Thousands of leaked files have revealed how far ride-share company Uber went in lobbying world political leaders to help boost its growth.
Dubbed The Uber Files, the leak shows how Uber received extensive help from politicians such as French President Emmanuel Macron and former EU commissioner Neelie Kroes to relax labour and taxi laws, and to avoid justice.
The documents include more than 124,000 records, 83,000 emails and 1000 other files involving conversations, spanning 2013 to 2017 and nearly 30 countries.
The International Consortium of Investigative Journalists shared the files on Sunday, revealing what it called “an unprecedented look into the ways Uber defied taxi laws and up-ended workers’ rights”.
The consortium found that Uber used “stealth technology” to dampen government investigations, using lobbyists – including former aides to US president Barack Obama – to encourage authorities to drop investigations, rewrite labour and taxi laws, and relax background checks on drivers.

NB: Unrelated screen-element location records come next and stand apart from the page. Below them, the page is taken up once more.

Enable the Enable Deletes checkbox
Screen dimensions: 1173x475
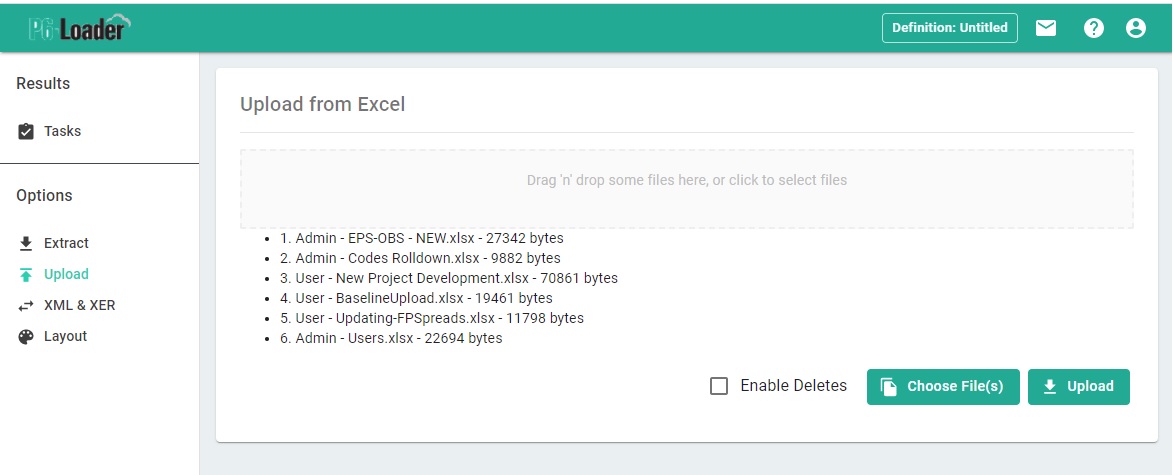tap(719, 386)

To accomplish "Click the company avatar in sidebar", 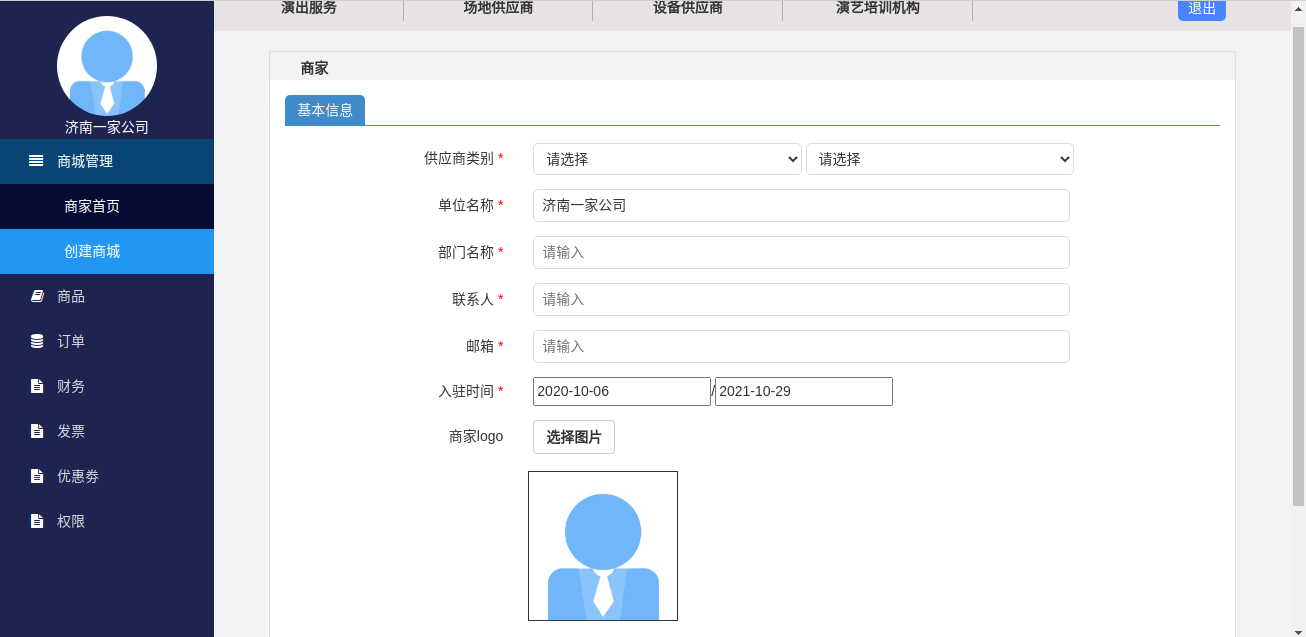I will click(107, 66).
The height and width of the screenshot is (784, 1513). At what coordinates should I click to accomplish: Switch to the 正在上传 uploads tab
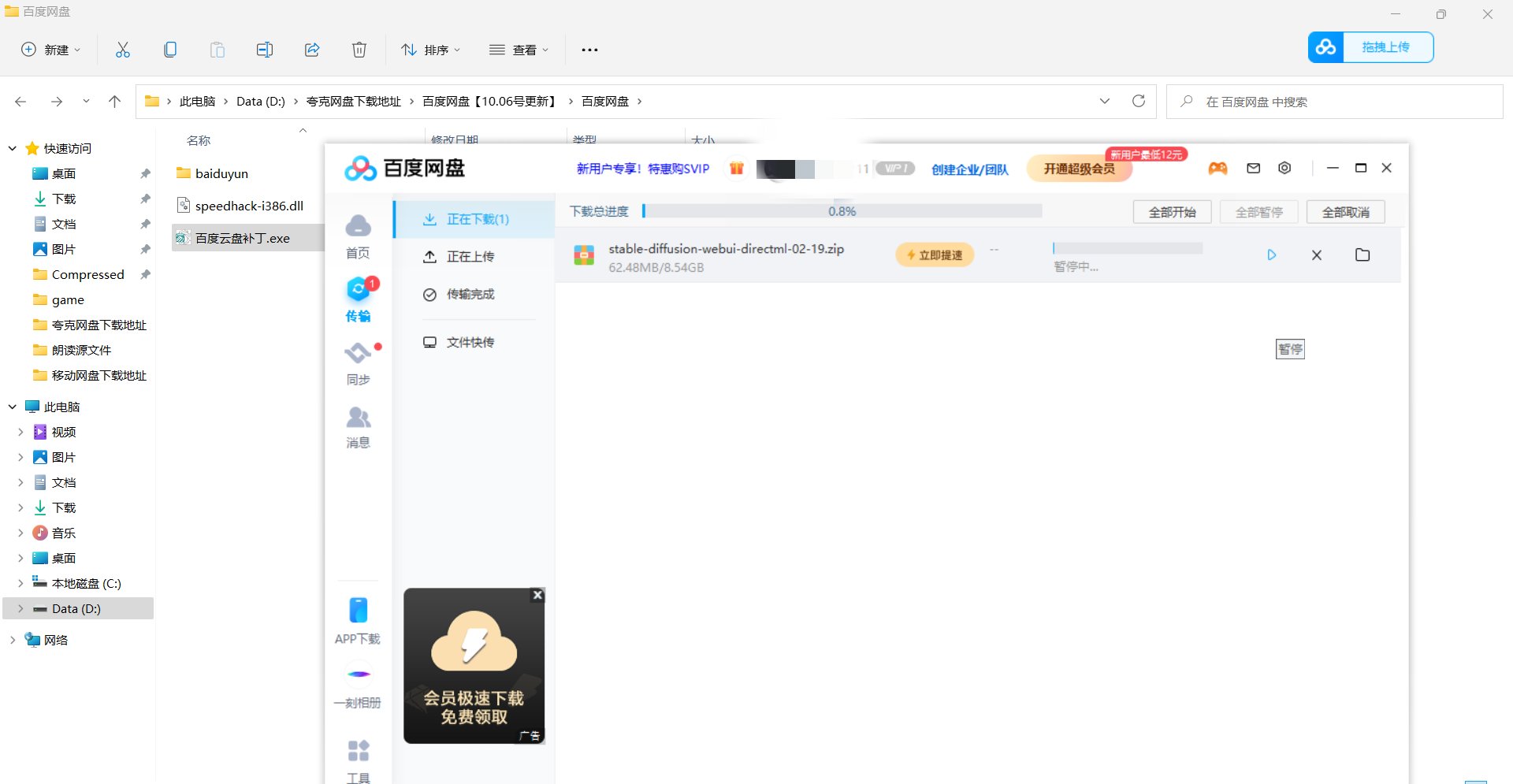point(470,256)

It also showed the company used a “kill switch” that cut access to its servers and blocked authorities from accessing computers during raids in at least six countries.
Citing former Uber chief executive Travis Kalanick during a police raid in Amsterdam, the Uber Files reported, that he personally issued an order to “Please hit the kill switch ASAP … Access must be shut down in AMS (Amsterdam)”.
The consortium also stated Mr Kalanick saw violent protests of taxi drivers in 2015 on the streets of France as a way for the ride-sharing company to gain public support.
“Violence guarantee[s] success,'” Mr Kalanick texted colleagues. Mr Kalanick’s spokesman, Devon Spurgeon has since denied this claim.
The embattled chief executive was forced out by pressure from shareholders in June 2017.
The documents say during those violent protests, Mr Macron was on first-name terms with Uber’s controversial boss and told him he would reform French laws in the business’s favour.
They also show Ms Kroes secretly lobbied for the company before her term as the EU’s digital commissioner had ended, potentially breaching EU ethics rules.
Uber spokesperson Jill Hazelbaker acknowledged “mistakes” in the past. She said Mr Kalanick’s replacement, Dara Khosrowshahi, was “tasked with transforming every aspect of how Uber operates” and has “installed the rigorous controls and compliance necessary to operate as a public company”.
“When we say Uber is a different company today, we mean it literally: 90 per cent of current Uber employees joined after Dara became [chief executive],” she said.